COPD Breathing

Do you ever feel it – that elephant sitting on your chest? Out of nowhere, the air is stuck and comes out with a painful, wheezy sound. You are a fish out of water. You. Just. Can’t. Breathe. What do you do?

Don’t panic – in addition to using your rescue inhaler, there is a simple exercise that can help you get air easier when you have trouble breathing. Practice it when you are feeling well to make sure it is easy to do when you are having an “episode” and to help make your muscles stronger which may lower the number of “episodes” you have.

Exercise #1: Pursed-lip breathing

Pursed-lip breathing can be especially helpful before you start an activity. It can also be used any time you feel short of breath. You can do this exercise by following these steps:

• Breathe in through your nose. Use the muscles in your abdomen to help fill your lungs with air.

• Slowly breathe out through your mouth with your lips slightly puckered. You should make a quiet hissing sound as you breathe out.

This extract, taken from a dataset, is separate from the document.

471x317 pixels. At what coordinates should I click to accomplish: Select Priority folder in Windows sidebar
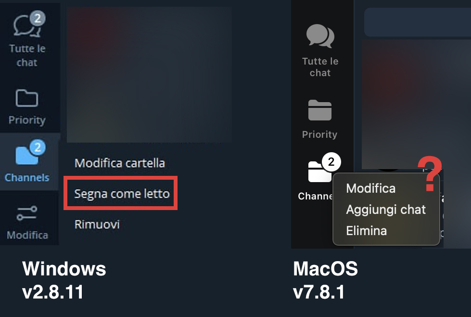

• Try to take twice as long to breathe out as it did to breathe in. This helps you get rid of as much air from your lungs as possible.

• Repeat this exercise several times. Once you are used to doing pursed-lip breathing, you can do it any time you need more air.

Strengthening your lungs

In addition to the Pursed-Lip Breathing, these next two exercises can help make your breathing muscles stronger to help prevent “episodes.” Talk to your health care provider about when and how often to do them. Write down your questions so you remember to ask them during your visits.

Exercise #2: Deep breathing and coughing

Take a deep breath and hold it for as long as you can. Let the air out and then cough strongly. Deep breaths help open your airway. You may be given an incentive spirometer to help you take deep breaths. Put the plastic piece in your mouth and take a slow, deep breath. Then let the air out and cough. Repeat these steps 10 times every hour. This will decrease your risk for a lung infection.

Exercise #3: Diaphragmatic breathing

This exercise will help strengthen the muscles that you use to breathe. You can do this exercise by following these steps:

• Place one hand just below your ribs. Place your other hand in the middle of your chest over your breastbone.

• Breathe in slowly through your nose, as deeply as you can.

• Breathe out slowly through pursed lips. As you breathe out, tighten the muscles just below your ribs. Use your hand to gently push in and up while you tighten the muscles.

• Diaphragmatic breathing takes practice. You may need to practice this many times a day. Slowly increase the amount of time you spend during each practice session.